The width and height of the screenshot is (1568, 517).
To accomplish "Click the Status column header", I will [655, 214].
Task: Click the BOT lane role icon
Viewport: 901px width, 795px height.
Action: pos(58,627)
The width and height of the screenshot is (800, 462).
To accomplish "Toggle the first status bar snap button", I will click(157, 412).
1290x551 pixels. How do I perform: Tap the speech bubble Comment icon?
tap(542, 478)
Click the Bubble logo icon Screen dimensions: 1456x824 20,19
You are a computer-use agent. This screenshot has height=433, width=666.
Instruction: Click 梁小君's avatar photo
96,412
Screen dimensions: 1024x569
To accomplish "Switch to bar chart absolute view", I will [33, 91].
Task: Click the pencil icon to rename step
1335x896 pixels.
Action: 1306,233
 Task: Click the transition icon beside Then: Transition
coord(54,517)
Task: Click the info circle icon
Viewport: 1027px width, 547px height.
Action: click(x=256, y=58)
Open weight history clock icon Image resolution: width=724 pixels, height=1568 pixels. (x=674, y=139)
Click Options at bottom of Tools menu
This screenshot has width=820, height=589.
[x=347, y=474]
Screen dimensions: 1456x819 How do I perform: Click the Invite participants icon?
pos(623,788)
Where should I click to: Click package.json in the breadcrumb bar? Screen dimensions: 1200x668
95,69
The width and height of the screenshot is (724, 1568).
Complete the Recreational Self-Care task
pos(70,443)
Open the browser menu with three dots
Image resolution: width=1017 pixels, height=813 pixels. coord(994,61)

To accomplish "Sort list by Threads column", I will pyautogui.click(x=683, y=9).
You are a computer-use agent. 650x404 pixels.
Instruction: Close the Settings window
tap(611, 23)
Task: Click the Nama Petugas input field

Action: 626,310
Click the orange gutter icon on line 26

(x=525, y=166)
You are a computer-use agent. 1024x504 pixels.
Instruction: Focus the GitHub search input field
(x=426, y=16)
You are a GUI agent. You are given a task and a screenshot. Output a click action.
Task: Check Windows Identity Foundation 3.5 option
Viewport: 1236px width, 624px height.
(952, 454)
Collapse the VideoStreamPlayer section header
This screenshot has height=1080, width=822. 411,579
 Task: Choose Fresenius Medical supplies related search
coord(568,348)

* _Exercise details_:
Copy all of the entries above word for word, with no changes.

* _Answer to the task_:
The width and height of the screenshot is (1568, 517).
To accomplish "Click the Status column header", I will [655, 214].
Task: Click the BOT lane role icon
Viewport: 901px width, 795px height.
Action: pos(58,627)
The width and height of the screenshot is (800, 462).
To accomplish "Toggle the first status bar snap button", I will click(157, 412).
1290x551 pixels. How do I perform: Tap the speech bubble Comment icon?
tap(542, 478)
Click the Bubble logo icon Screen dimensions: 1456x824 20,19
You are a computer-use agent. This screenshot has height=433, width=666.
Instruction: Click 梁小君's avatar photo
96,412
Screen dimensions: 1024x569
To accomplish "Switch to bar chart absolute view", I will [33, 91].
Task: Click the pencil icon to rename step
1335x896 pixels.
Action: 1306,233
 Task: Click the transition icon beside Then: Transition
coord(54,517)
Task: Click the info circle icon
Viewport: 1027px width, 547px height.
Action: click(x=256, y=58)
Open weight history clock icon Image resolution: width=724 pixels, height=1568 pixels. (x=674, y=139)
Click Options at bottom of Tools menu
This screenshot has width=820, height=589.
[x=347, y=474]
Screen dimensions: 1456x819 How do I perform: Click the Invite participants icon?
pos(623,788)
Where should I click to: Click package.json in the breadcrumb bar? Screen dimensions: 1200x668
95,69
The width and height of the screenshot is (724, 1568).
Complete the Recreational Self-Care task
pos(70,443)
Open the browser menu with three dots
Image resolution: width=1017 pixels, height=813 pixels. coord(994,61)

To accomplish "Sort list by Threads column", I will pyautogui.click(x=683, y=9).
You are a computer-use agent. 650x404 pixels.
Instruction: Close the Settings window
tap(611, 23)
Task: Click the Nama Petugas input field

Action: 626,310
Click the orange gutter icon on line 26

(x=525, y=166)
You are a computer-use agent. 1024x504 pixels.
Instruction: Focus the GitHub search input field
(x=426, y=16)
You are a GUI agent. You are given a task and a screenshot. Output a click action.
Task: Check Windows Identity Foundation 3.5 option
Viewport: 1236px width, 624px height.
(952, 454)
Collapse the VideoStreamPlayer section header
This screenshot has height=1080, width=822. 411,579
 Task: Choose Fresenius Medical supplies related search
coord(568,348)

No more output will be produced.